La signalisation routière est le reflet de la culture
dominante dans la fonction publique montréalaise. C’est le côté visible des
qualités et des défauts des fonctionnaires au service de la population.
Une bonne signalisation routière indique que les
fonctionnaires sont fiers de leur travail et qu’ils ont à cœur le respect des
citoyens. Au contraire, une signalisation déficiente révèle un laisser-aller et
un je-m’en-foutisme.
Dans ma carrière j’ai eu l’occasion de travailler dans plus
d’une douzaine de pays dit en voie de développement. À quelques exceptions
près, la signalisation routière dans les capitales de ces pays était supérieure
à ce qu’on retrouve à Montréal.
Le but de la signalisation routière est de permettre aux
gens de se déplacer d’un point à un autre sans être familier avec le secteur.
Selon le ministère des Transports du Québec, les principes d’une bonne
signalisation routière sont :
La signalisation fait partie intégrante du paysage routier. Elle est un
outil de communication essentiel pour l'usager de la route. Elle doit, par
conséquent, être conçue et installée de manière à aider l'usager de la route
tout au long de son parcours en lui permettant d'adapter sa conduite aux
diverses situations qui se présentent à lui, et ce, en lui évitant hésitations
et fausses manœuvres.

> **TRAVAIL DEMANDÉ**
• 1. Recopiez tout le passage du texte sur la signalisation routière, depuis « La signalisation routière est le » jusqu'à « de la population. ».
• 2. Répondez à ces questions sur le texte sur la signalisation routière :
(a) Selon le texte, que révèle une signalisation déficiente ?
(b) Dans combien de pays en voie de développement la personne qui écrit dit-elle avoir travaillé ?
(c) De quel organisme proviennent les principes d'une bonne signalisation routière cités dans le texte ?
Les enregistrements n'ont aucun rapport avec le texte sur la signalisation routière.

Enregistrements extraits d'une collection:

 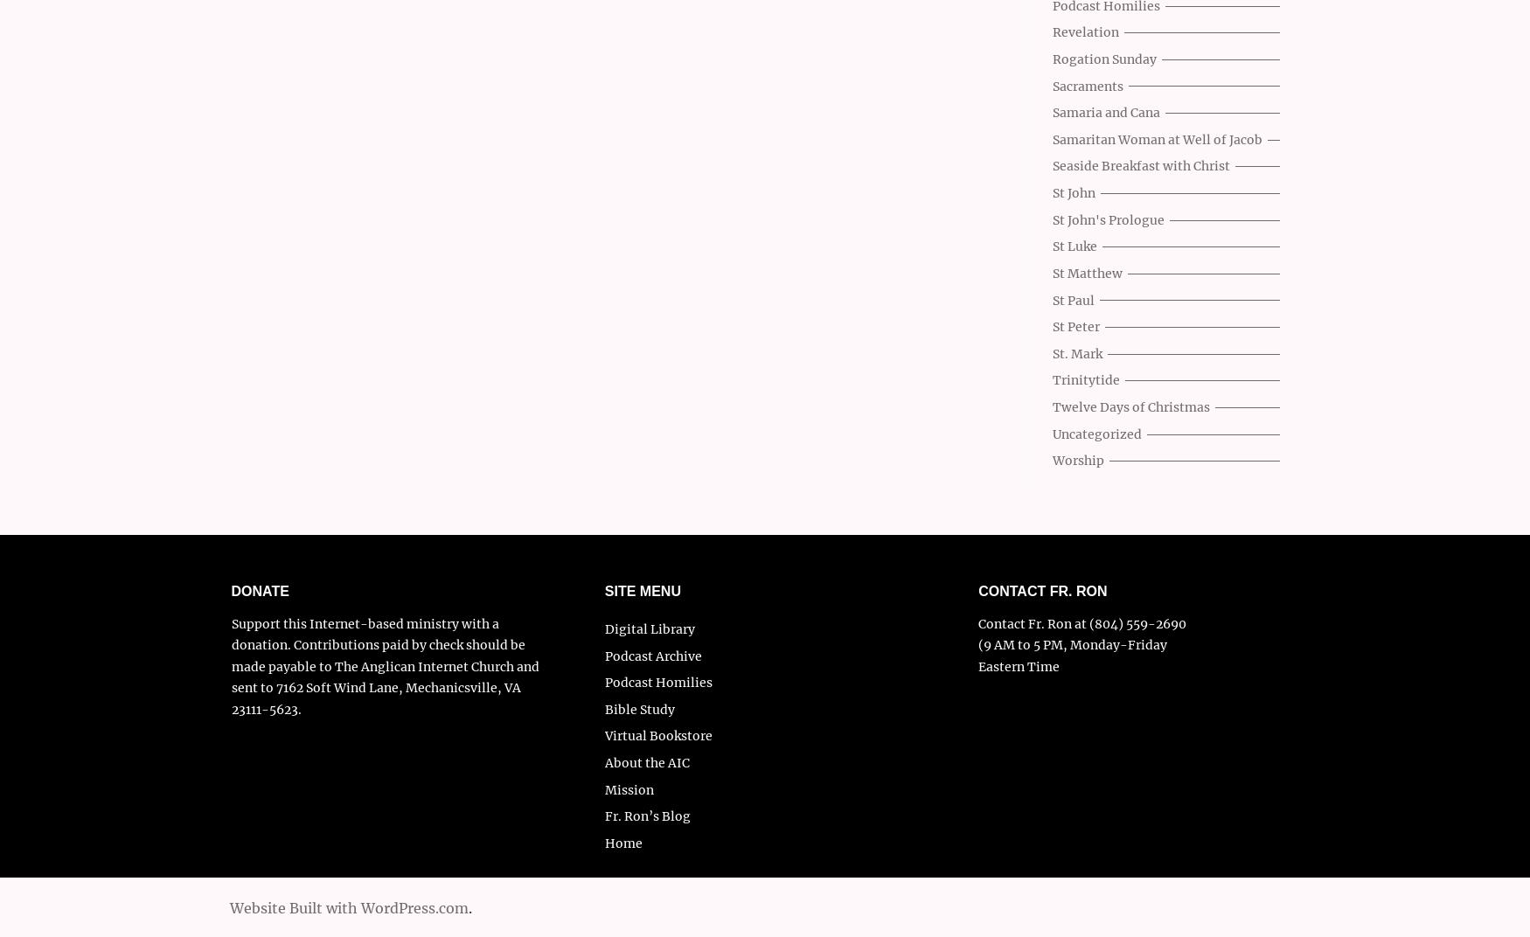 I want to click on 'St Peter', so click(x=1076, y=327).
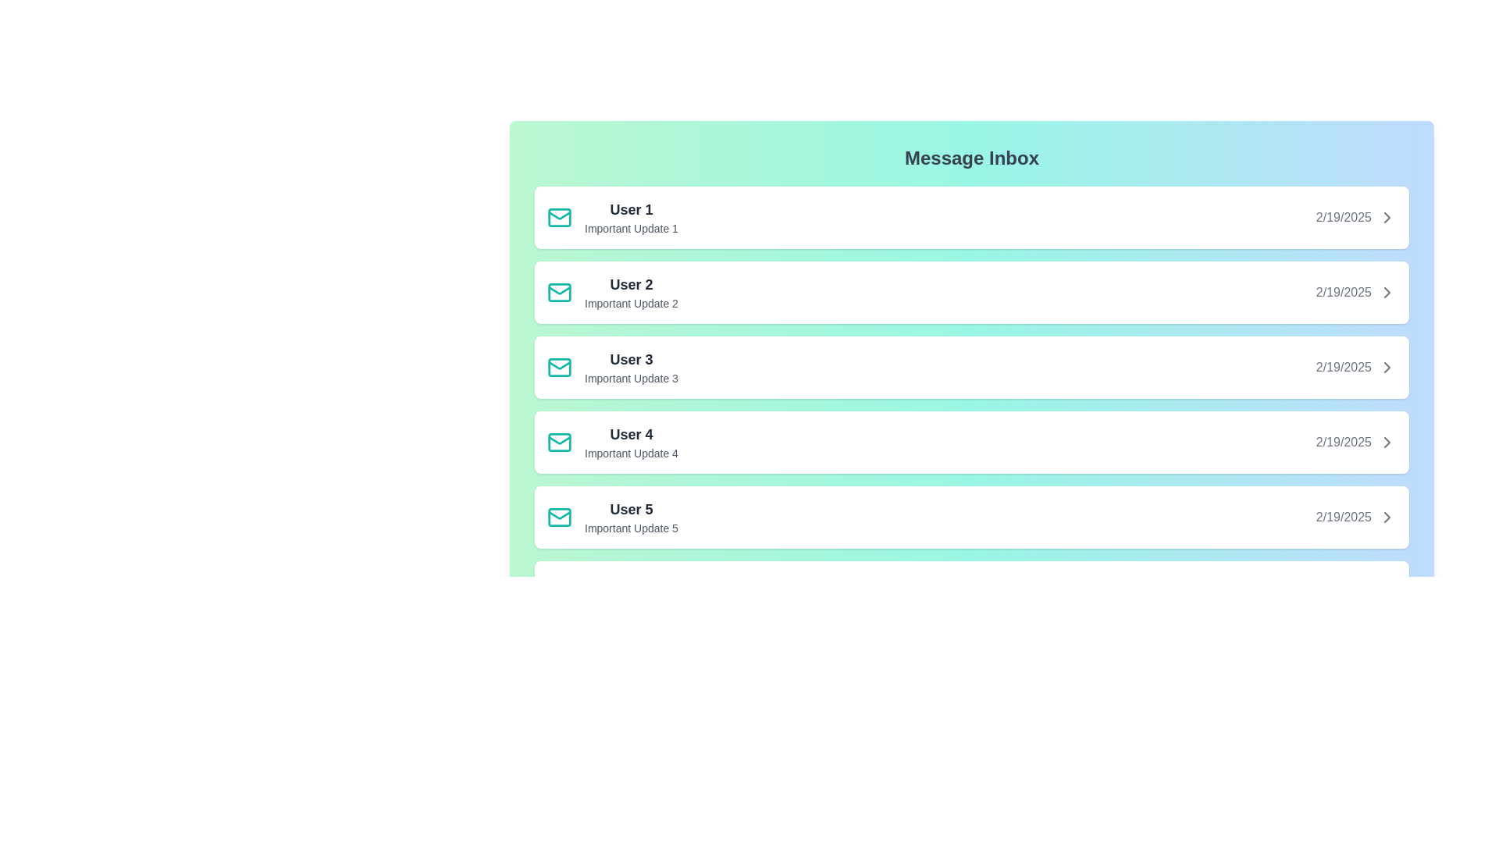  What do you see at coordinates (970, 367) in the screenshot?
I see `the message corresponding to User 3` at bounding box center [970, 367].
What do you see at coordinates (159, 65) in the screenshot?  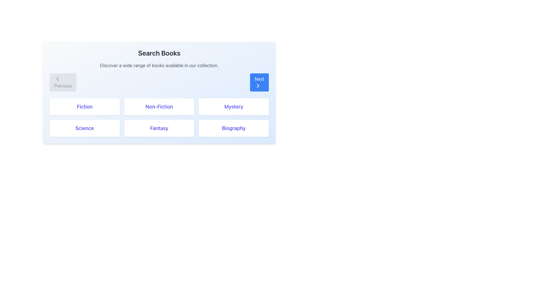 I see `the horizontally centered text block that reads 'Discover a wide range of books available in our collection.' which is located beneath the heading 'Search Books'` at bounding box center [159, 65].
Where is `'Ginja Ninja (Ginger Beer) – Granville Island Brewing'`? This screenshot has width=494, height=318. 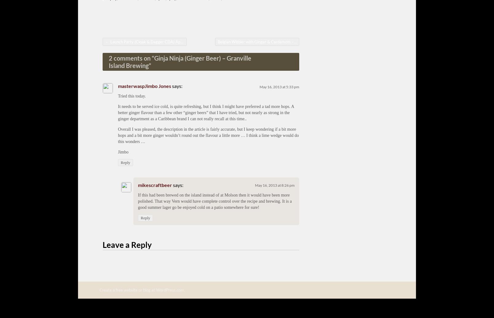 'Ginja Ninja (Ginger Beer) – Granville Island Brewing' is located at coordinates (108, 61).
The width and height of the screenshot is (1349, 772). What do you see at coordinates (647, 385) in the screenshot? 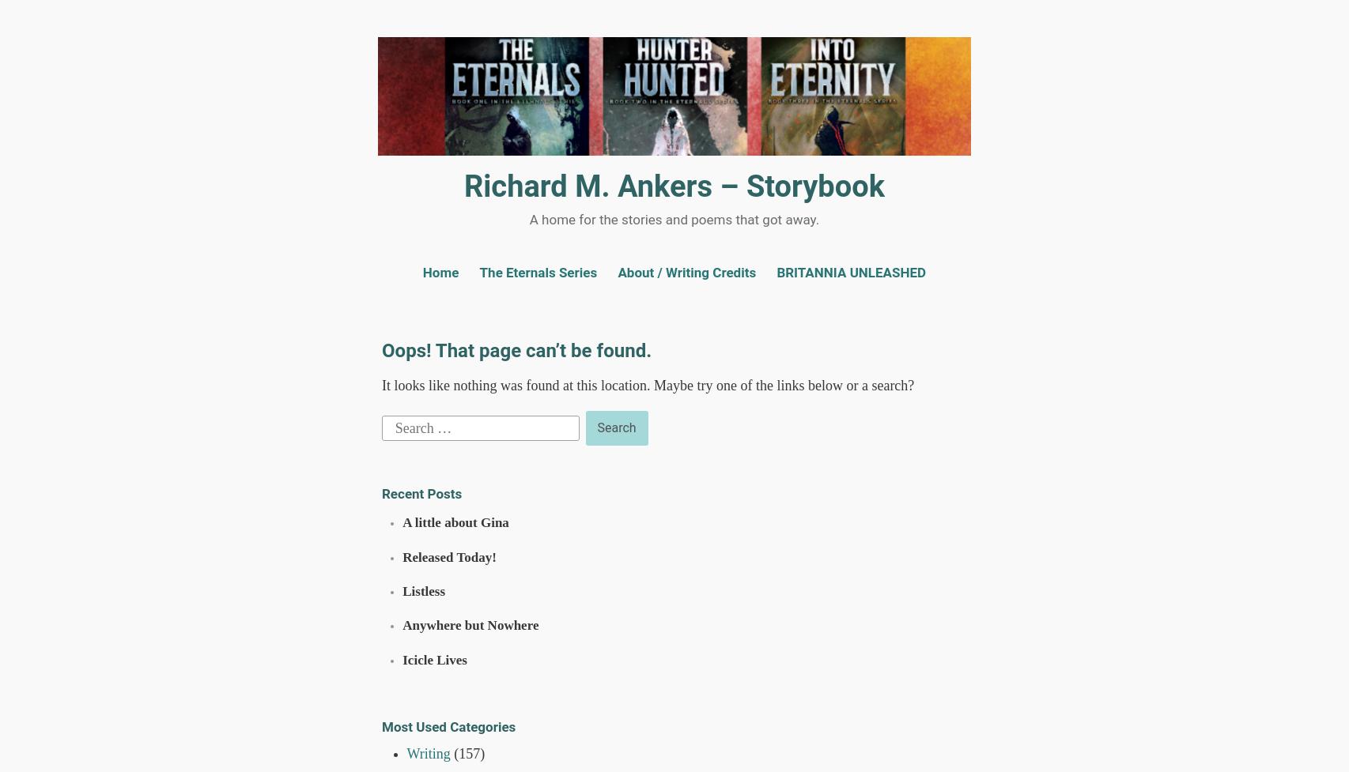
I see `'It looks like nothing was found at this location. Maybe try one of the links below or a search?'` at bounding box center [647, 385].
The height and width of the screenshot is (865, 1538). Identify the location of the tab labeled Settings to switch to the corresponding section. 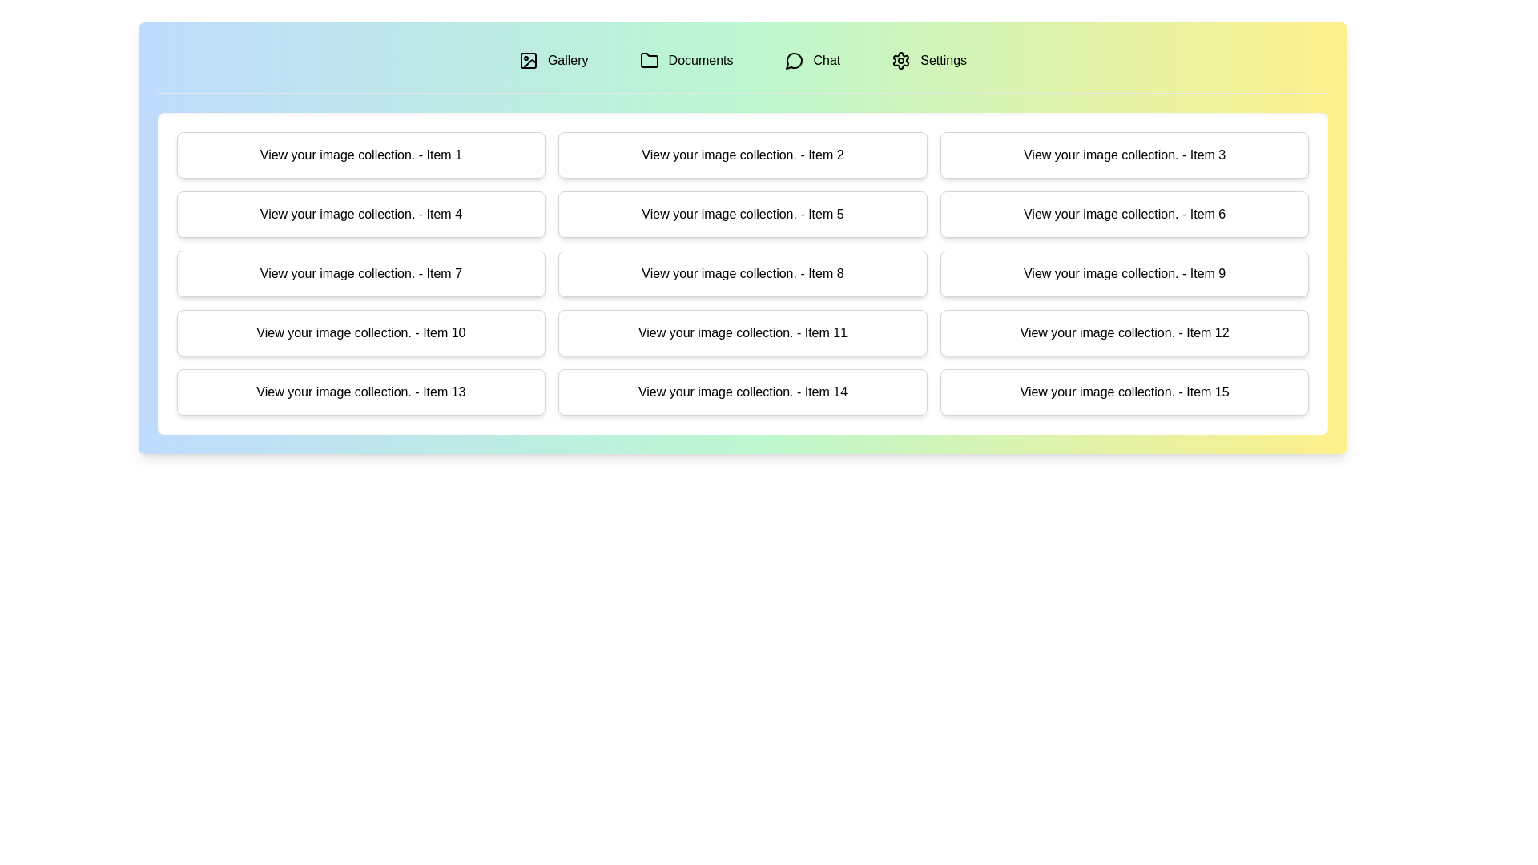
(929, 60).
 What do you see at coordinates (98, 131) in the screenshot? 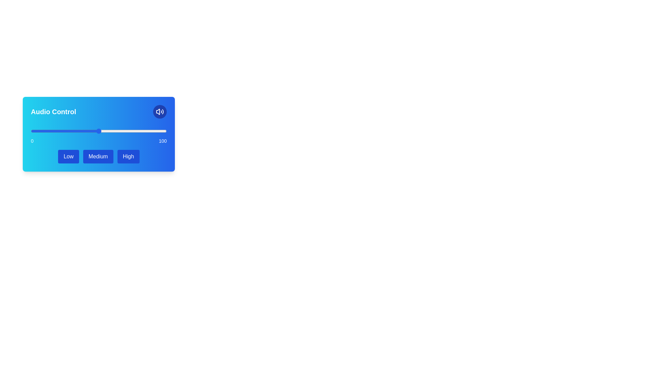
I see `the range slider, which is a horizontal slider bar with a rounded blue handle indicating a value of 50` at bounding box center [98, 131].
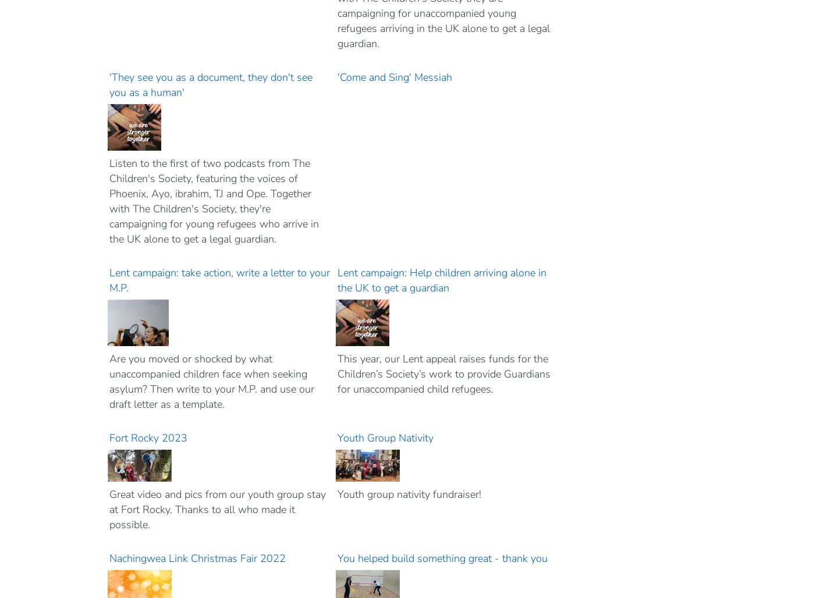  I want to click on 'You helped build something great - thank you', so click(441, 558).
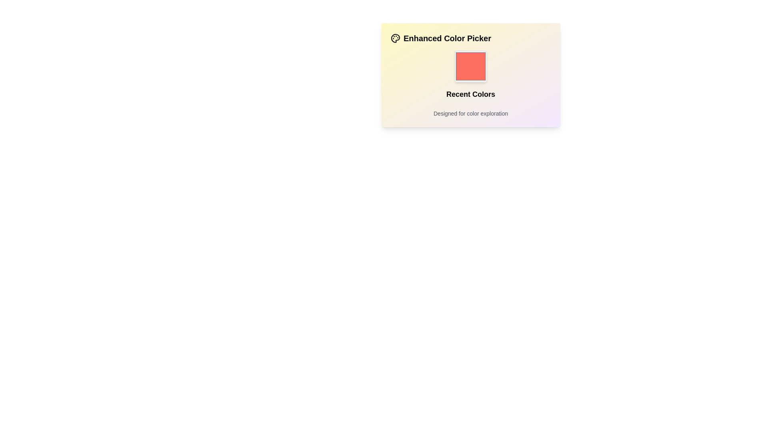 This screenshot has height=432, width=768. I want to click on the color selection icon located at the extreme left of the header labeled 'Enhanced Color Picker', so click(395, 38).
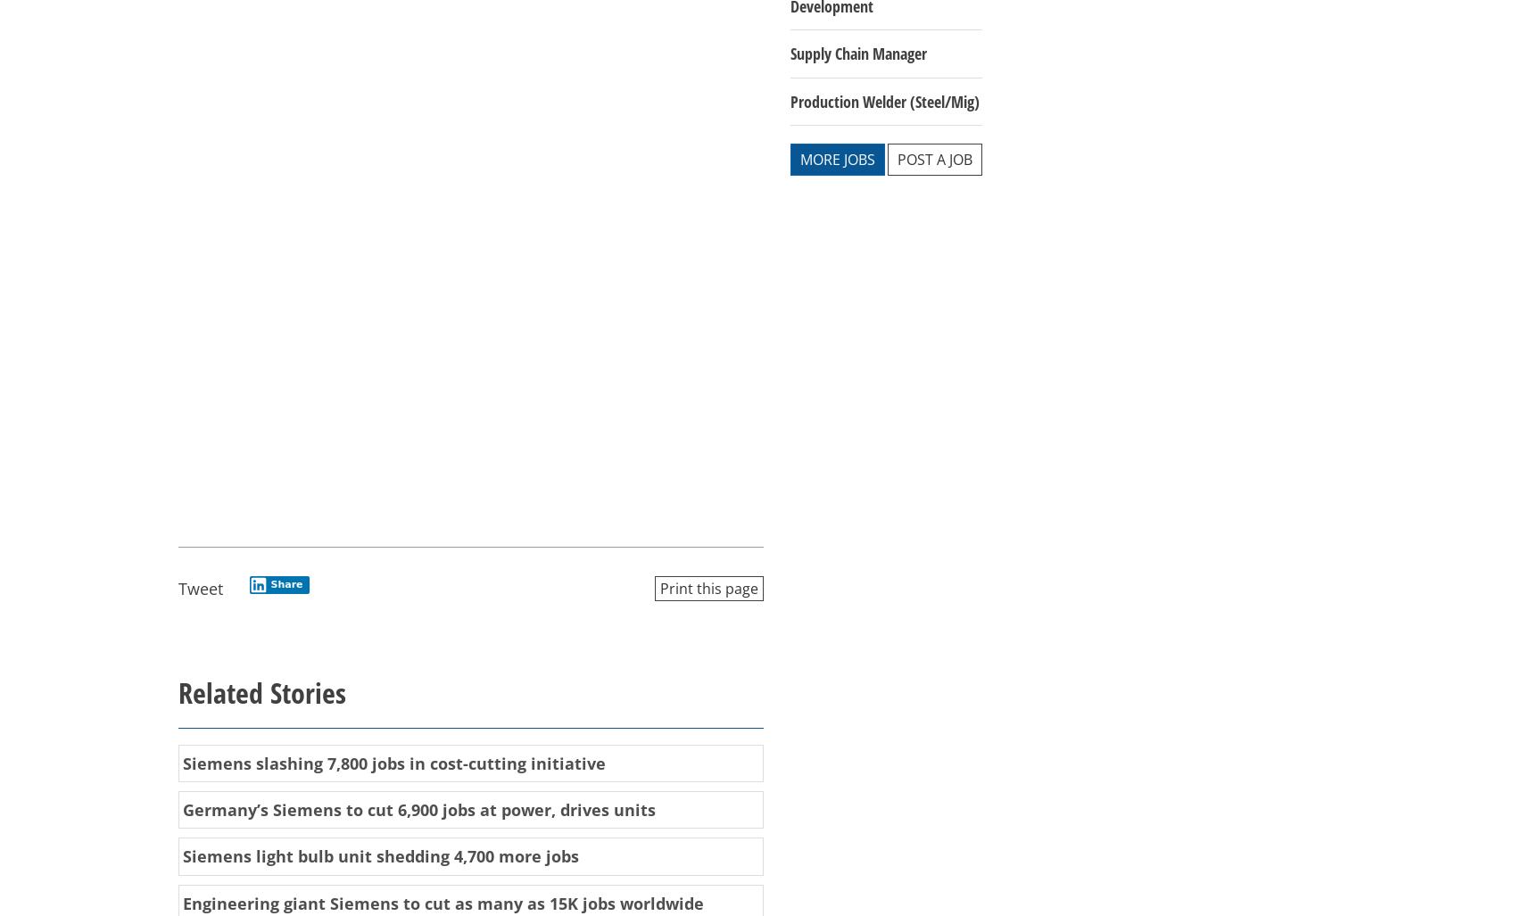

> **SOLUTIONS PROPOSÉES**
• 1.
La signalisation routière est le reflet de la culture
dominante dans la fonction publique montréalaise. C’est le côté visible des
qualités et des défauts des fonctionnaires au service de la population.

• 2.
(a) Un laisser-aller et un je-m'en-foutisme.
(b) Dans plus d'une douzaine de pays.
(c) Du ministère des Transports du Québec.